##### DATASET RECORDS #####

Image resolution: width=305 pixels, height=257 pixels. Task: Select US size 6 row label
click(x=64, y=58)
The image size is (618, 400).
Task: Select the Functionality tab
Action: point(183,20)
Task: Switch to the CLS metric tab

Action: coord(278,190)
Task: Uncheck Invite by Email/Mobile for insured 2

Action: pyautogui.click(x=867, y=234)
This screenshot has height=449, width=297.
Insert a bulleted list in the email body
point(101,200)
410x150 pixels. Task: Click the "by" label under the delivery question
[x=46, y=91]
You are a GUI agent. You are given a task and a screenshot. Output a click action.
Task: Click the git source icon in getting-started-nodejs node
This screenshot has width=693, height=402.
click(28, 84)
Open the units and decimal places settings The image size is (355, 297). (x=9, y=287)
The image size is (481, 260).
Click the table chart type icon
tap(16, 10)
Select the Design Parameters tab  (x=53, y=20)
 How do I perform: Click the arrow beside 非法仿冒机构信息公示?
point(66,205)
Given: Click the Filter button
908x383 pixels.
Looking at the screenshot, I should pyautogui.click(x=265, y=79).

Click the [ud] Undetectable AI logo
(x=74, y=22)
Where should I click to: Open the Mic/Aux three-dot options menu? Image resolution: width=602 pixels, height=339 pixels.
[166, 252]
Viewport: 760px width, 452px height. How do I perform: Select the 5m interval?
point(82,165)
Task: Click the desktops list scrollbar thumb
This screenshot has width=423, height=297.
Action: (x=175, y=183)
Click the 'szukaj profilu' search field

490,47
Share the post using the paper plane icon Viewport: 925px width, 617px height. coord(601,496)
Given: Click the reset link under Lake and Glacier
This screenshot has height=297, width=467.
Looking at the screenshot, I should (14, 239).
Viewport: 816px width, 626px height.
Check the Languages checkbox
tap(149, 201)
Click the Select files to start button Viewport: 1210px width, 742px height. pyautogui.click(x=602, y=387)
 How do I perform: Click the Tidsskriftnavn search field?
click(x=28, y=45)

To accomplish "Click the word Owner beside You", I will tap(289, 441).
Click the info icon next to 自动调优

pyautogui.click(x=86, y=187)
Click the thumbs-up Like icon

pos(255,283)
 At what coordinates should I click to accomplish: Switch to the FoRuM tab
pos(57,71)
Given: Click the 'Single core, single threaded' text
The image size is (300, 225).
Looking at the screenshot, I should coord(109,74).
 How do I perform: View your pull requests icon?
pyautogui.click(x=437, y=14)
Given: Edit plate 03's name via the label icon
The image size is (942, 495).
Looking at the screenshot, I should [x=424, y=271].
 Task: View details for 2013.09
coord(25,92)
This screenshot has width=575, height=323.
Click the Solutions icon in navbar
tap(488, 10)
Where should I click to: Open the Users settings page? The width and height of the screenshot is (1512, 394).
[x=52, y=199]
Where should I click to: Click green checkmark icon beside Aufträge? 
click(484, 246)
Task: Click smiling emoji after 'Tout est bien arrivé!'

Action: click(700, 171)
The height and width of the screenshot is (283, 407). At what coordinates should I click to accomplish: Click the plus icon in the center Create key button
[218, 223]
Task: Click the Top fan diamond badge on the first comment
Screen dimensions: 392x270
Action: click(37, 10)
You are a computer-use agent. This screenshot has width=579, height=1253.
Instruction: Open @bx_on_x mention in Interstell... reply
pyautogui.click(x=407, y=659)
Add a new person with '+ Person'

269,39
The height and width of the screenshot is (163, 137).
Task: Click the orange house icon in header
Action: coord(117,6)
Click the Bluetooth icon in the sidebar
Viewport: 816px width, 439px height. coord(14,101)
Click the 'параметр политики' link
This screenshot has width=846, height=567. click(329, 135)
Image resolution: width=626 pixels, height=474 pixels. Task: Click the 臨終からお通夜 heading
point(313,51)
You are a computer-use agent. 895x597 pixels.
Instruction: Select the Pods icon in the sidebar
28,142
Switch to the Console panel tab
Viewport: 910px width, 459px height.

#####

Reproduce every one of the entries above, swapping each "Image resolution" for "Screen size" and keeping everything else unchanged.

Screen size: width=305 pixels, height=257 pixels. Task: Select US size 6 row label
click(x=64, y=58)
The image size is (618, 400).
Task: Select the Functionality tab
Action: point(183,20)
Task: Switch to the CLS metric tab

Action: coord(278,190)
Task: Uncheck Invite by Email/Mobile for insured 2

Action: pyautogui.click(x=867, y=234)
This screenshot has height=449, width=297.
Insert a bulleted list in the email body
point(101,200)
410x150 pixels. Task: Click the "by" label under the delivery question
[x=46, y=91]
You are a GUI agent. You are given a task and a screenshot. Output a click action.
Task: Click the git source icon in getting-started-nodejs node
This screenshot has width=693, height=402.
click(28, 84)
Open the units and decimal places settings The image size is (355, 297). (x=9, y=287)
The image size is (481, 260).
Click the table chart type icon
tap(16, 10)
Select the Design Parameters tab  (x=53, y=20)
 How do I perform: Click the arrow beside 非法仿冒机构信息公示?
point(66,205)
Given: Click the Filter button
908x383 pixels.
Looking at the screenshot, I should pyautogui.click(x=265, y=79).

Click the [ud] Undetectable AI logo
(x=74, y=22)
Where should I click to: Open the Mic/Aux three-dot options menu? Screen size: width=602 pixels, height=339 pixels.
[166, 252]
Viewport: 760px width, 452px height. How do I perform: Select the 5m interval?
point(82,165)
Task: Click the desktops list scrollbar thumb
This screenshot has width=423, height=297.
Action: (x=175, y=183)
Click the 'szukaj profilu' search field

490,47
Share the post using the paper plane icon Viewport: 925px width, 617px height. coord(601,496)
Given: Click the reset link under Lake and Glacier
This screenshot has height=297, width=467.
Looking at the screenshot, I should (14, 239).
Viewport: 816px width, 626px height.
Check the Languages checkbox
tap(149, 201)
Click the Select files to start button Viewport: 1210px width, 742px height. pyautogui.click(x=602, y=387)
 How do I perform: Click the Tidsskriftnavn search field?
click(x=28, y=45)

To accomplish "Click the word Owner beside You", I will tap(289, 441).
Click the info icon next to 自动调优

pyautogui.click(x=86, y=187)
Click the thumbs-up Like icon

pos(255,283)
 At what coordinates should I click to accomplish: Switch to the FoRuM tab
pos(57,71)
Given: Click the 'Single core, single threaded' text
The image size is (300, 225).
Looking at the screenshot, I should coord(109,74).
 How do I perform: View your pull requests icon?
pyautogui.click(x=437, y=14)
Given: Edit plate 03's name via the label icon
The image size is (942, 495).
Looking at the screenshot, I should [x=424, y=271].
 Task: View details for 2013.09
coord(25,92)
This screenshot has width=575, height=323.
Click the Solutions icon in navbar
tap(488, 10)
Where should I click to: Open the Users settings page? The width and height of the screenshot is (1512, 394).
[x=52, y=199]
Where should I click to: Click green checkmark icon beside Aufträge? 
click(484, 246)
Task: Click smiling emoji after 'Tout est bien arrivé!'

Action: click(700, 171)
The height and width of the screenshot is (283, 407). At what coordinates should I click to accomplish: Click the plus icon in the center Create key button
[218, 223]
Task: Click the Top fan diamond badge on the first comment
Screen dimensions: 392x270
Action: click(37, 10)
You are a computer-use agent. This screenshot has width=579, height=1253.
Instruction: Open @bx_on_x mention in Interstell... reply
pyautogui.click(x=407, y=659)
Add a new person with '+ Person'

269,39
The height and width of the screenshot is (163, 137).
Task: Click the orange house icon in header
Action: coord(117,6)
Click the Bluetooth icon in the sidebar
Viewport: 816px width, 439px height. coord(14,101)
Click the 'параметр политики' link
This screenshot has width=846, height=567. click(329, 135)
Screen size: width=626 pixels, height=474 pixels. Task: Click the 臨終からお通夜 heading
point(313,51)
You are a computer-use agent. 895x597 pixels.
Instruction: Select the Pods icon in the sidebar
28,142
Switch to the Console panel tab
Viewport: 910px width, 459px height.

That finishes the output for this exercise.